▸ SET EXERCISE: Extend the ggplot2 exercise on the built-in cars data set, continuing from its last line of code.

▸ DOCUMENT:
For all of the applicable problems, plots must be generated using the functions within the ggplot2 package.

Problem 1. Before answering the following questions, take a few minutes to look through the components of the built-in R data set “cars,” which gives the speed (mph) and the stopping distance (ft) of cars from the 1920’s. Then, against a significance level of α = 0.05, complete the following.

a) Using “ggplot()” generate a scatterplot to look at the linear relationship between the variables “speed” and “dist.” Be sure to creative in your color and shape choices, in addition to using appropriate labels on the axes and a title for your graph. What preliminary observations can you make about the association between speed and stopping distance?
library(ggplot2)
ggplot(data=cars, aes(x=speed, y=dist)) + 
  geom_point(colour="steelblue",shape=12,size=2) +
  labs(title="Scatterplot of Car Stopping Distances and Their Speeds",
  y="Stopping Distance (ft)",
  x="Speed (mph)")

▸ PROVIDED MATERIAL:
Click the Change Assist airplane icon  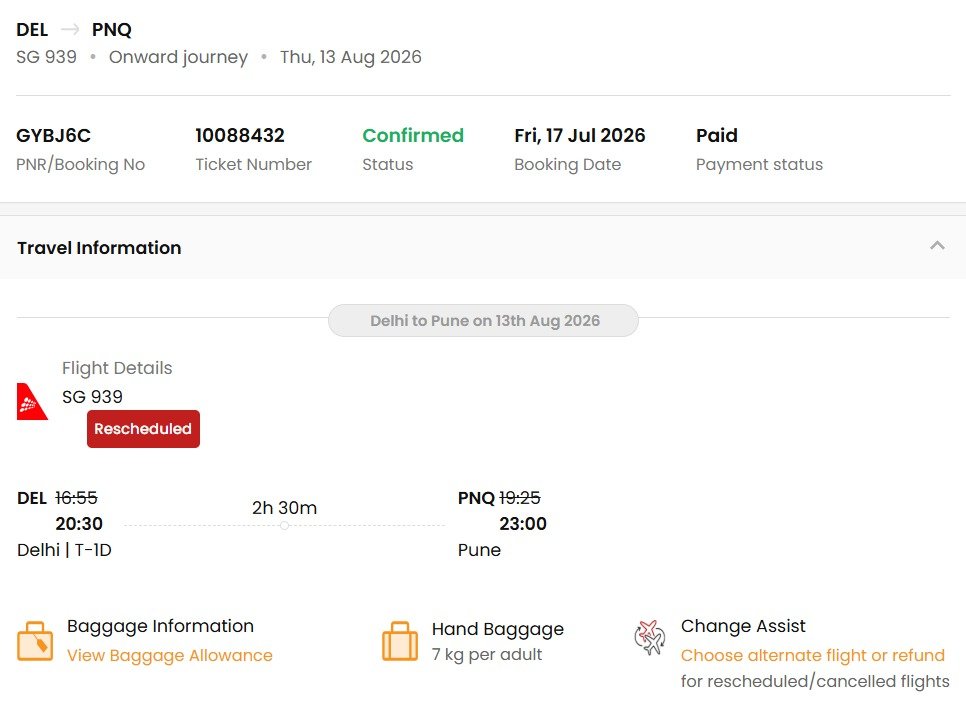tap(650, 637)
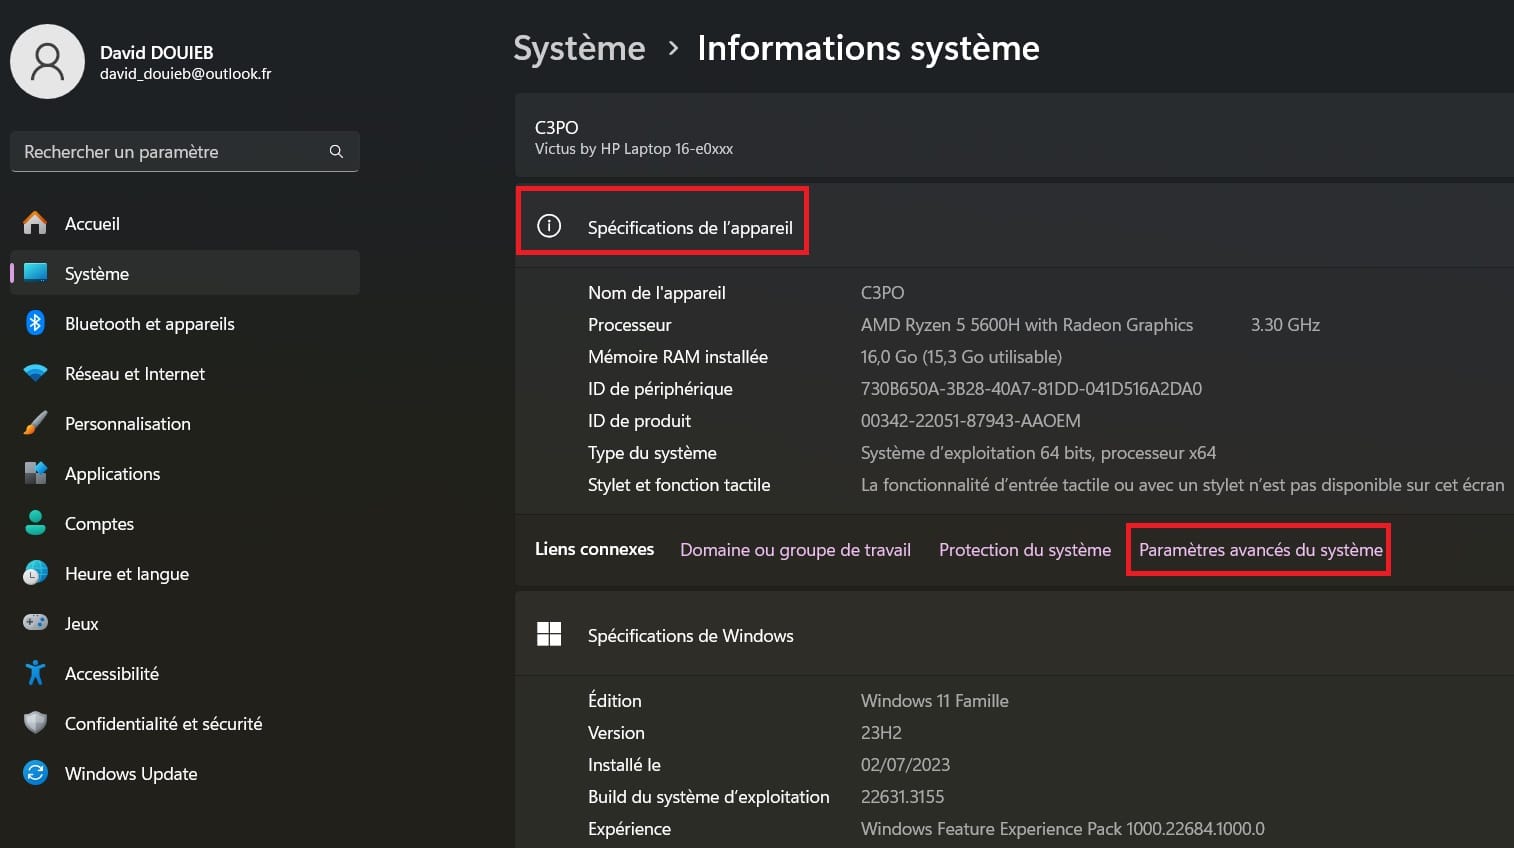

▸ OUTPUT OF THE TASK:
The scatterplot shows a strong positive association between speed and stopping distance. As a car’s speed increases, the distance required to stop tends to increase as well. The pattern appears roughly linear, with higher speeds corresponding to larger stopping distances. There are no obvious clusters or outliers that drastically deviate from the overall positive trend.

b) Generate and interpret Pearson’s correlation coefficient between “speed” and “dist.” What does this tell you about the strength of the association between speed and stopping distance?
with(cars, cor(speed,dist))
## [1] 0.8068949

The Pearson correlation coefficient between speed and stopping distance is r = 0.8068949, which indicates a strong positive association between the two variables. Together with the scatterplot from part (a), we can say that the association appears to be a relatively strong positive roughly linear association. This means that, in general, higher car speeds are associated with longer stopping distances. Because the value is close to 1, the relationship is both positive and fairly strong, suggesting that speed is a fairly good predictor of stopping distance.

c) Generate a fitted simple linear regression model where “dist” is a function of “speed.” What are your beta coefficients? Discuss limitations this model would have if it were to be applied to today’s cars.
car_mod<-lm(dist~speed, data=cars)
car_mod
## 
## Call:
## lm(formula = dist ~ speed, data = cars)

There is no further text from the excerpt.